6. En outre, en application des dispositions de l'article R. 431-12 du code de l'entrée et du séjour des étrangers et du droit d'asile dans sa numérotation applicable, il y a lieu d'enjoindre au préfet des Alpes-Maritimes de délivrer à Mme A un récépissé autorisant sa présence sur le territoire le temps du réexamen de sa demande. Toutefois, eu égard au fondement de la demande, il n'y a pas lieu d'assortir ce récépissé d'une autorisation de travailler en application des dispositions des articles L. 431-3 et R. 431-14 du code de l'entrée et du séjour des étrangers et du droit d'asile.

Sur les frais liés au litige :

7. Mme A a obtenu le bénéfice de l'aide juridictionnelle totale.

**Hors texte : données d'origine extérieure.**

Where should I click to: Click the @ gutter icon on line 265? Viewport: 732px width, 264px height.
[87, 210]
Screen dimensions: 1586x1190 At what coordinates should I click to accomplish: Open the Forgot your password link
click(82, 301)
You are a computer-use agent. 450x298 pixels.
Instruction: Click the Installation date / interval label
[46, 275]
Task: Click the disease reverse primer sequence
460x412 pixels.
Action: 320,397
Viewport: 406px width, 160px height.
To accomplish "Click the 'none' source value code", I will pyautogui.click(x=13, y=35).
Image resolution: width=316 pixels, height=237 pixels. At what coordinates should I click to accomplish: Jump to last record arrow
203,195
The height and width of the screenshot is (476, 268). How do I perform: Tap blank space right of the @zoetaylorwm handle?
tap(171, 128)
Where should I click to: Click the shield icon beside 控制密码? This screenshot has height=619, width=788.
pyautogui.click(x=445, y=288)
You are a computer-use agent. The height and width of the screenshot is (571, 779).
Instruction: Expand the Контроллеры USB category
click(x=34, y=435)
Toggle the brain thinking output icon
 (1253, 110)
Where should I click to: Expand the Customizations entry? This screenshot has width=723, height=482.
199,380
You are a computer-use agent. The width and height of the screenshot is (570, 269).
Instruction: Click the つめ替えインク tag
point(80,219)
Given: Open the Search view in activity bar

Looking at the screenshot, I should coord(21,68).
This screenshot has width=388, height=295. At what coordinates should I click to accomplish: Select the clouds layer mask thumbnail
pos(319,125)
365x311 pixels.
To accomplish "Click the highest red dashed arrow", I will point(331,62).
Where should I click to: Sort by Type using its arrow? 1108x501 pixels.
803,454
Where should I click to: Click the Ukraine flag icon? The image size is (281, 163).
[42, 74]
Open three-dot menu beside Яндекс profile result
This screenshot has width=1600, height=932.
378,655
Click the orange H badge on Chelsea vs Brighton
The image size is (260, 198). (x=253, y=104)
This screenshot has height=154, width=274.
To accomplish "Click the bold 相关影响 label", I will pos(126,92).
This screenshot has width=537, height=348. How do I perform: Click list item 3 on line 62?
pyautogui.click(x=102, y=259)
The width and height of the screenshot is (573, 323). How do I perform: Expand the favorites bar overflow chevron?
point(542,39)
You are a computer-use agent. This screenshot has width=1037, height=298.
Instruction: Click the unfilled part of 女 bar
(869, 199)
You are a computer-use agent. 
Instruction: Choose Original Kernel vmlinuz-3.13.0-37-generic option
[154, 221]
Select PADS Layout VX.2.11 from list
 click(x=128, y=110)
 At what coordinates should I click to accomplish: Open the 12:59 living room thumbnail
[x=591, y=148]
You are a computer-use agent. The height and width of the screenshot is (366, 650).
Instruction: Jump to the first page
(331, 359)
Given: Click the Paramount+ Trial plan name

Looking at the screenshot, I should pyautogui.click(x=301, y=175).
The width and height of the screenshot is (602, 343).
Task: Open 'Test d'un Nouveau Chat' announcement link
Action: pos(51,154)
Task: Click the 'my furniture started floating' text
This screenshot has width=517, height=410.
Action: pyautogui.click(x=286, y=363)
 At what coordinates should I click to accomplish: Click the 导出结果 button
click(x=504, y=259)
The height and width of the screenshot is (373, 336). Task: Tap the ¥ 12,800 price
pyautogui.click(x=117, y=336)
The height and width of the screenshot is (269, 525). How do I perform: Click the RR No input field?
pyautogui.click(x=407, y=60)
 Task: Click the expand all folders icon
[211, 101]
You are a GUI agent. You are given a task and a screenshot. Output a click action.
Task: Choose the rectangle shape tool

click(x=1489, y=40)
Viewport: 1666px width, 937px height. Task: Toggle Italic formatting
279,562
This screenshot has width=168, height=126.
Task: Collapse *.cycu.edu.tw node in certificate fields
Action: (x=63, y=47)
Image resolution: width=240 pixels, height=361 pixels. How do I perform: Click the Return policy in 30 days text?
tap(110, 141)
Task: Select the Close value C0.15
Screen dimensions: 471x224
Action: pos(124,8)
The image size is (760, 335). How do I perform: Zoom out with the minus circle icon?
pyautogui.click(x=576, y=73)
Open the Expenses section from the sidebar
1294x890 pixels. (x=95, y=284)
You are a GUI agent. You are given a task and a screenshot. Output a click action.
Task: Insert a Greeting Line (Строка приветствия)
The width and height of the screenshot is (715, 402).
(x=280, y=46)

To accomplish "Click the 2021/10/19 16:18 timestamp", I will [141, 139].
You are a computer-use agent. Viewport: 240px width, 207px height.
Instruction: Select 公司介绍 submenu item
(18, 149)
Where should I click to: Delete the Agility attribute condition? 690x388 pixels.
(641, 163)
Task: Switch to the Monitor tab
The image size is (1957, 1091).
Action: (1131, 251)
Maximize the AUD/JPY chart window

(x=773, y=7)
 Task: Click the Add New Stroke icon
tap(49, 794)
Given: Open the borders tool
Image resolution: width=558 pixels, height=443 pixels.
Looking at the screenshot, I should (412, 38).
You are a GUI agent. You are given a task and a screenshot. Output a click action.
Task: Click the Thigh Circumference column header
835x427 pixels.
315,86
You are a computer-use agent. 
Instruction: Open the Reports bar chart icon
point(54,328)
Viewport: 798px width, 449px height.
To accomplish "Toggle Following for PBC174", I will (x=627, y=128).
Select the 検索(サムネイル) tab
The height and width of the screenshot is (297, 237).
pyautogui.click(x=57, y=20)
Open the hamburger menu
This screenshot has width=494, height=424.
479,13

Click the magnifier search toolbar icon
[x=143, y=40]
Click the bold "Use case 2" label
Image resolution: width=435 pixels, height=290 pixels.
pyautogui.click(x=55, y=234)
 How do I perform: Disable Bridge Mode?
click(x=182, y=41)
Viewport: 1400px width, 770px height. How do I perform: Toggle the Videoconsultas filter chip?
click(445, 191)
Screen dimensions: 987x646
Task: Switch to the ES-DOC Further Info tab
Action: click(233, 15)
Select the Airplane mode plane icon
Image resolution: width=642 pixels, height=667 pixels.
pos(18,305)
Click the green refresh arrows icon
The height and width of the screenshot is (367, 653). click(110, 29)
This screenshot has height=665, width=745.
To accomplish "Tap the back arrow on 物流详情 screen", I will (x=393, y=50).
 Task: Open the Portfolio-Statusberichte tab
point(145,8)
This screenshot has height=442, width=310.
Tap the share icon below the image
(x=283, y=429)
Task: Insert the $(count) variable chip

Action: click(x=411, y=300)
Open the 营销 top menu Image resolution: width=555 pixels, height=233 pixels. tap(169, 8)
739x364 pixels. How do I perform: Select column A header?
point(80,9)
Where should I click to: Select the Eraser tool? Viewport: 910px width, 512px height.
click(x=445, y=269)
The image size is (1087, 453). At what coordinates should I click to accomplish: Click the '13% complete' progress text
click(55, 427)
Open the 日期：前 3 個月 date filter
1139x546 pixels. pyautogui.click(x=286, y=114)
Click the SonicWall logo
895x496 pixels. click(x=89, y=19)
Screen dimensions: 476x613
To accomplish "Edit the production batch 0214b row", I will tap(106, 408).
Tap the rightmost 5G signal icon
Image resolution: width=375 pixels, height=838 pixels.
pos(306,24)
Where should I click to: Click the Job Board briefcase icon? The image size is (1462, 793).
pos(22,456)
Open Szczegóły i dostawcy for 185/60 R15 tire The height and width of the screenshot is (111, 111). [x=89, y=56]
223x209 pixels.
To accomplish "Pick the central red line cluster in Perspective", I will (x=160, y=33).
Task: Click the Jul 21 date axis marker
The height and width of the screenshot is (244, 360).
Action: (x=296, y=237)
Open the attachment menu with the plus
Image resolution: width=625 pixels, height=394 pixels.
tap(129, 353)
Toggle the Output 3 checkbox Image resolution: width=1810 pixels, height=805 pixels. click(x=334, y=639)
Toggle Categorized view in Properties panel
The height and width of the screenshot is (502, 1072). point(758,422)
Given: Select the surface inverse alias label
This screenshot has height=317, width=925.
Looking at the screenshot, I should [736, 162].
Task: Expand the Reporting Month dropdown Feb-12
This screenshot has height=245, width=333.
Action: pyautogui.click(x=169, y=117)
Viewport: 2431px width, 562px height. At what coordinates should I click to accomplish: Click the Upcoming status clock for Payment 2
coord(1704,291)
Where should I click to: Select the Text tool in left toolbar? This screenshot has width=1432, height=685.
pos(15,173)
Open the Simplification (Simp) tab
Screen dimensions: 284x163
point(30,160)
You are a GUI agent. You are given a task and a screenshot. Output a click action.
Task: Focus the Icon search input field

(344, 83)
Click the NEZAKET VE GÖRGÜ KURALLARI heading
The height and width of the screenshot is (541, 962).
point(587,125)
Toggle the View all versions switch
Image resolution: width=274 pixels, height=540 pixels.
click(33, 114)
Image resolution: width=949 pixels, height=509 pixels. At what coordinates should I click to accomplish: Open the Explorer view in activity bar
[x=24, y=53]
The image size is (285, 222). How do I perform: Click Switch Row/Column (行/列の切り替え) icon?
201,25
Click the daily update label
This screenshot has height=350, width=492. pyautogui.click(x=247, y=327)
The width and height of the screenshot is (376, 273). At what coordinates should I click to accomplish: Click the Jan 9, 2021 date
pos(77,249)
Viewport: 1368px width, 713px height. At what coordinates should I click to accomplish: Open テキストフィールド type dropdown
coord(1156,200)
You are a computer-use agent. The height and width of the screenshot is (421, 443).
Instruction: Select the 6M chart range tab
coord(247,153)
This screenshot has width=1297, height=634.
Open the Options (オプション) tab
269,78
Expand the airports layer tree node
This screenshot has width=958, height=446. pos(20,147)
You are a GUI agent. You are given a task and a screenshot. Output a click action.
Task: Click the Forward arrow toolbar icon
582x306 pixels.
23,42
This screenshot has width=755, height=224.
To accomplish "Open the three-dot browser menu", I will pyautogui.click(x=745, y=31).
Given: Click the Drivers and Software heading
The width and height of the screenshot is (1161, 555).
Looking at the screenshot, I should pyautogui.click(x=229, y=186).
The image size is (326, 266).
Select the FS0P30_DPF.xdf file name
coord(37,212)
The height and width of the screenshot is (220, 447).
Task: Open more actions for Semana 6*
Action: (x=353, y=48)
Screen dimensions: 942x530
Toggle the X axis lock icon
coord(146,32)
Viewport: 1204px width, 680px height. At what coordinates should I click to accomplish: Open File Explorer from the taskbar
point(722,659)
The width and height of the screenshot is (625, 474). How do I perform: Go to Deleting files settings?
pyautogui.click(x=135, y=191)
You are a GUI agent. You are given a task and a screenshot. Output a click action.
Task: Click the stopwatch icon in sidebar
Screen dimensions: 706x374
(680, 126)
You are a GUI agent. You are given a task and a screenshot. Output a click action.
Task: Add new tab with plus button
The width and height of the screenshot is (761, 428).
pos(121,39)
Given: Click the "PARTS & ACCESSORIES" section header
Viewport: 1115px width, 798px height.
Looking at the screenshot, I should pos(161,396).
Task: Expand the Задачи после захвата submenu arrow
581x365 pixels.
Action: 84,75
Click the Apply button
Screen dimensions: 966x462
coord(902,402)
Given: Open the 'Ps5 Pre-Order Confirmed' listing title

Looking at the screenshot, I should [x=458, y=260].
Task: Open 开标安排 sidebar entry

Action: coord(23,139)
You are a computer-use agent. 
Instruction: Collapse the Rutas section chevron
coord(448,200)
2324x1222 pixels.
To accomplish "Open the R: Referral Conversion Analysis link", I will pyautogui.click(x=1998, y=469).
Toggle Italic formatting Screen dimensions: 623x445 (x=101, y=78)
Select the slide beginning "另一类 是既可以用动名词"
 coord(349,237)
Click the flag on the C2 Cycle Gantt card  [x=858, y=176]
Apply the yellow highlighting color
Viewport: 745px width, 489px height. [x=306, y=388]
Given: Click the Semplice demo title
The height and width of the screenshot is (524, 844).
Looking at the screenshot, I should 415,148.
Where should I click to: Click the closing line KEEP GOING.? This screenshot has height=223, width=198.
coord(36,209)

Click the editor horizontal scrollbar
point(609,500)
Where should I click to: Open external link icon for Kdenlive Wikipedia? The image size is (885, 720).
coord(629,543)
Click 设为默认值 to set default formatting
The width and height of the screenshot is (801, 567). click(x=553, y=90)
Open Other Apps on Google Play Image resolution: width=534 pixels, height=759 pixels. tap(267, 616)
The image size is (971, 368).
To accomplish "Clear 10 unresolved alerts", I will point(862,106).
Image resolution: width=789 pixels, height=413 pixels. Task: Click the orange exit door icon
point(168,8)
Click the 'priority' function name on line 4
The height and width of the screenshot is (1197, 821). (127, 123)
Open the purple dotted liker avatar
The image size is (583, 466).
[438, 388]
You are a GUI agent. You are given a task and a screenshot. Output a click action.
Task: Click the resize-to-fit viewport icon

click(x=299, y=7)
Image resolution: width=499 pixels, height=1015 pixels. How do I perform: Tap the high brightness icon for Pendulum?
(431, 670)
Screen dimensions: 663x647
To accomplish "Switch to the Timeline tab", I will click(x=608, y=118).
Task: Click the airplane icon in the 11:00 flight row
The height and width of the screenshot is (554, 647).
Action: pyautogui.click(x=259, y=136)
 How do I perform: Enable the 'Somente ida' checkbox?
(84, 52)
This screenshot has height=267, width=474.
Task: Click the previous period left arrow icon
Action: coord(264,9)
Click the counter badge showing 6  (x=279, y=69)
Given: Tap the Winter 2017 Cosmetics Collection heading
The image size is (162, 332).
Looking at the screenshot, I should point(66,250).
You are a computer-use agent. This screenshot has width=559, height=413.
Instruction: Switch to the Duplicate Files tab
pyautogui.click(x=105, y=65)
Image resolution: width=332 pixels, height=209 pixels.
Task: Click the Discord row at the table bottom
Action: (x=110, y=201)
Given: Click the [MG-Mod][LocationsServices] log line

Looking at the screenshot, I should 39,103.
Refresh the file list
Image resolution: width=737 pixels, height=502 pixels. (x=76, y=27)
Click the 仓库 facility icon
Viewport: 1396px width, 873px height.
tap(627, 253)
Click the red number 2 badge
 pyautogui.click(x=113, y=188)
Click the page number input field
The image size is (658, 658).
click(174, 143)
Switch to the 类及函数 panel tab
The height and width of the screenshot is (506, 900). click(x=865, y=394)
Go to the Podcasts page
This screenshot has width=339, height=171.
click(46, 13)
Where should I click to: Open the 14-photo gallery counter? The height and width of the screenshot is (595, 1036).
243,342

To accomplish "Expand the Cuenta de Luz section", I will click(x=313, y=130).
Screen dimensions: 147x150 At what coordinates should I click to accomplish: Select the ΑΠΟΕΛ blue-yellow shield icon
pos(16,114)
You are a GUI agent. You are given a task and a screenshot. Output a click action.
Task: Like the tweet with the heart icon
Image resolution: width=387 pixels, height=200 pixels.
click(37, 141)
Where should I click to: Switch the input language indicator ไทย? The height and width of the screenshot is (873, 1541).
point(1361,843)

Par suite, son avocat peut se prévaloir des dispositions des articles L. 761-1 du code de justice administrative et 37 de la loi du 10 juillet 1991. Il y a lieu, dans les circonstances de l'espèce, et sous réserve que Me Almairac, avocat de Mme A, renonce à percevoir la somme correspondant à la part contributive de l'État, de mettre à la charge de l'Etat le versement à Me Almairac de la somme de 900 euros.

D E C I D E :

Article 1er : La décision implicite par laquelle le préfet des Alpes-Maritimes a rejeté la demande d'admission exceptionnelle au séjour de Mme A est annulée.

Article 2 : Il est enjoint au préfet des Alpes-Maritimes de réexaminer la demande de Mme A dans un délai de trois mois à compter de la notification du présent jugement et de lui délivrer, pour la durée du réexamen, un récépissé de demande de titre de séjour.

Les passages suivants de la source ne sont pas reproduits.